Qianyan is a collection of datasets from various NLP tasks such as machine reading comprehension, dialogue, sentiment analysis, etc. In this repository, we present a python package named qianyan
to help developers start using the Qianyan datasets quickly. The functionality of this package includes
- Automatic dataset downloading
- Loading the dataset with only one line of python code.
- Evaluating model predictions for each dataset.
-
python>=3.6
-
paddlepaddle>=2.1.0
-
paddlenlp >=2.0.4
For the installation of paddlepaddle and paddlenlp, plesae refer to their official websites.
pip install qianyan -i https://pypi.python.org/pypi
The dataset dureader_robust
will be automatically downloaded (only for the first time) and cached. The samples from differen splits of the dataset will be loaded into separate python list (i..e train_list
, dev_list
and test_list
, respectively).
Please run the following code to load the dataset:
from qianyan.dataset import load_dataset_qianyan
train_list, dev_list, test_list=load_dataset_qianyan(task="mrc", dataset="dureader_robust", splits=["train", "dev", "test"])
You can run the following demo code to download the dataset:
python demo/load_dataset_demo.py
NOTE: The following table shows the available tasks and datasets in the current version of package:
Task | Dataset | Splits |
---|---|---|
mrc | dureader_robust | ["train", "dev", "test"] |
mrc | dureader_yesno | ["train", "dev", "test"] |
The following code shows how to evaluate the result of the model using this package:
from qianyan.evaluate import evaluation_qianyan
evaluation_qianyan(task="mrc", dataset="dureader_robust", labels=dev_list, predicts=model_preds)
The labels
refers to the loaded dataset (i.e. the python list above), which contains the reference labels.
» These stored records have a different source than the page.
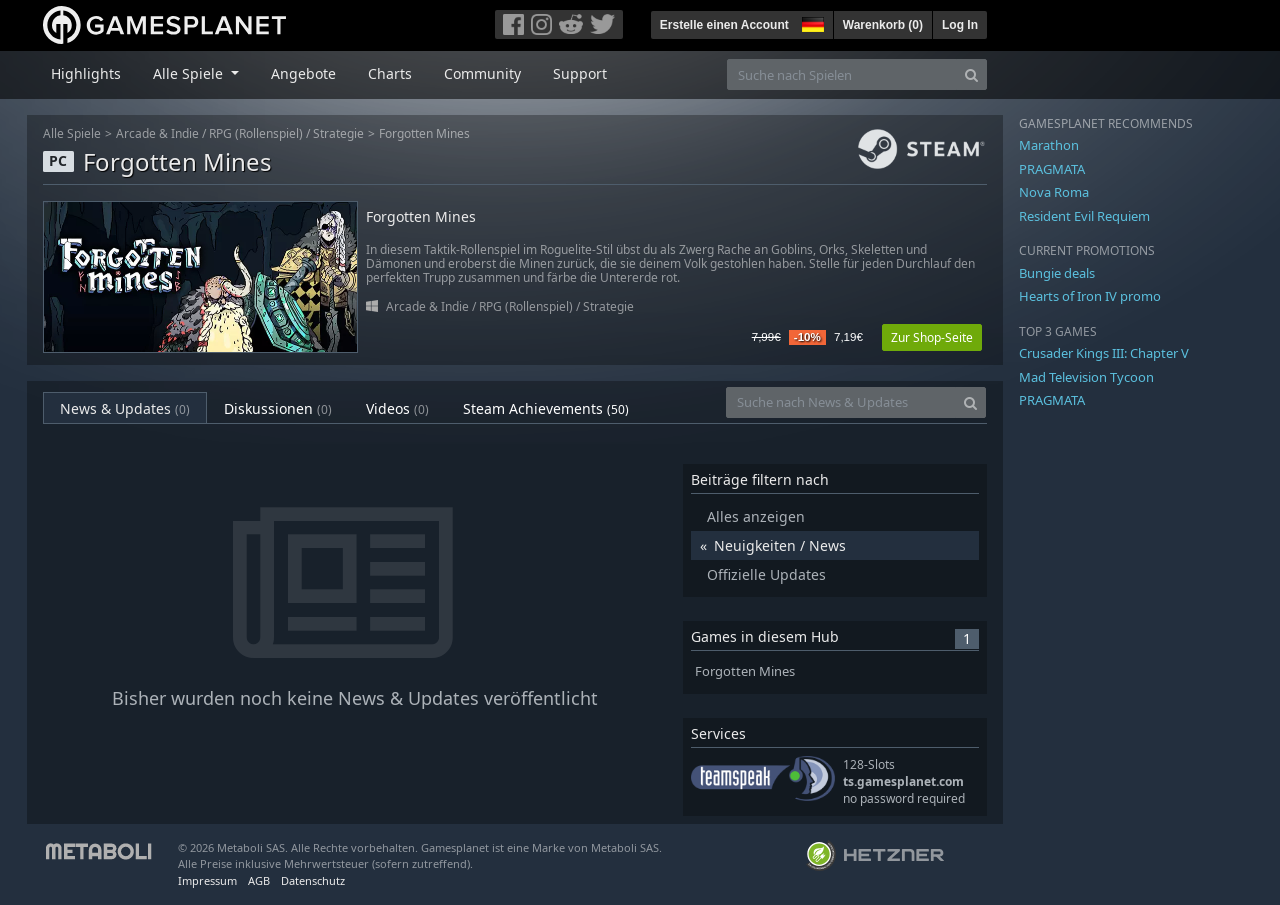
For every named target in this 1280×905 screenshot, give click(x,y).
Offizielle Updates (766, 574)
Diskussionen (278, 408)
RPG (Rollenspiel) (256, 133)
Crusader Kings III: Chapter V (1104, 353)
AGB (259, 880)
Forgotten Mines (424, 133)
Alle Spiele (72, 133)
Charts (390, 73)
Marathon (1049, 145)
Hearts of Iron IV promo (1090, 296)
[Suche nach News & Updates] (841, 402)
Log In (960, 25)
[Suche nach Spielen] (842, 74)
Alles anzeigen (756, 516)
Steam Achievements (546, 408)
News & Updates (125, 408)
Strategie (338, 133)
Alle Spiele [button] (190, 73)
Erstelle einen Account (724, 25)
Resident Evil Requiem (1084, 216)
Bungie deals (1057, 273)
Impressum (207, 880)
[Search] (971, 74)
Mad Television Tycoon (1086, 377)
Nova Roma (1054, 192)
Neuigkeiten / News (780, 545)
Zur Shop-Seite (932, 337)
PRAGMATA (1052, 169)
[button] (811, 22)
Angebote (303, 73)
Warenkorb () (883, 25)
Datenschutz (313, 880)
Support (580, 73)
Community (482, 73)
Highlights (86, 73)
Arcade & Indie (157, 133)
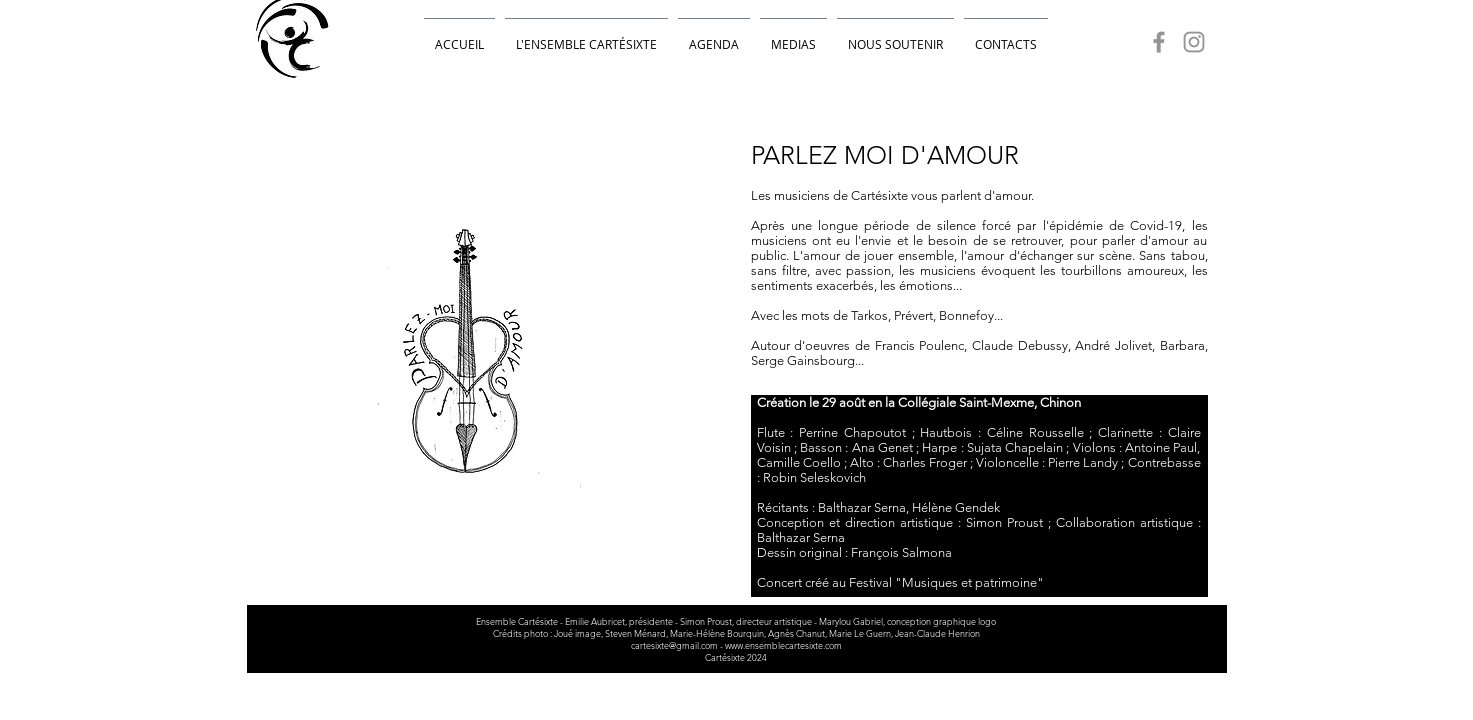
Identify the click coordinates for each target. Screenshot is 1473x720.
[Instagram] (1194, 42)
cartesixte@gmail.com (674, 645)
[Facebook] (1159, 42)
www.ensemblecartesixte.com (783, 645)
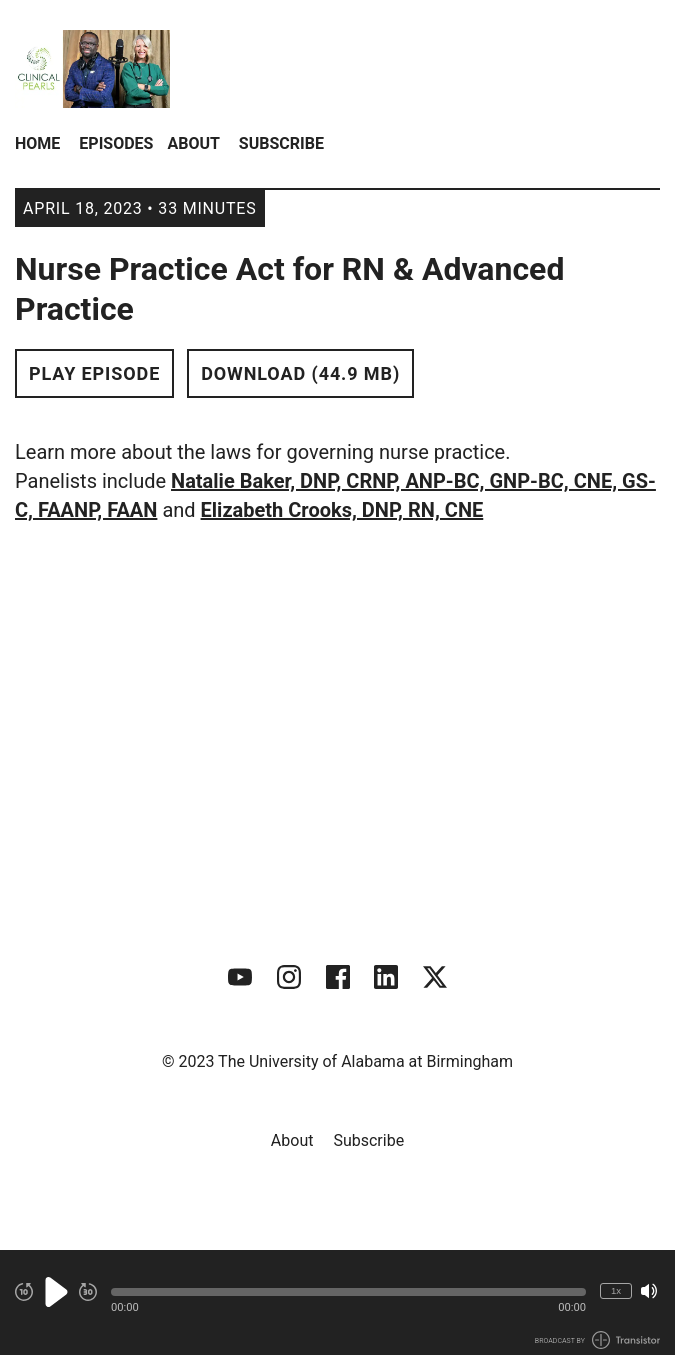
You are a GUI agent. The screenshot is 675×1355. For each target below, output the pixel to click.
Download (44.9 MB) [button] (300, 373)
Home (37, 143)
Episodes (116, 143)
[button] (348, 1292)
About (193, 143)
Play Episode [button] (94, 373)
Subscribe (281, 143)
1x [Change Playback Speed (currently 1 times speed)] (616, 1290)
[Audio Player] (337, 1302)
The predicts
is a dictionary contatining the model prediction. The key of the dictionary is sample_id and the value is predicted answer. The format is:
{
'94cedddea18d080ae592f038dddc3411': 'answer1',
'2b33ce81273afe4dfc58ef92bed21537': 'answer2',
'0efaf1900cb4980ee494a802c89c365f': 'answer3'
...
}
The demo code for evaluation can be run by:
python demo/result_evaluation_demo.py demo/preds.json
The evaluation result is shown below:
{"f1_score": 51.78251006699673, "em_score": 49.32956951305575, "total_count:": 1417, "skip_count": 0}
NOTE: most testsets in qianyan do not include reference label. One can submit the results to the official leaderboard for online evalution.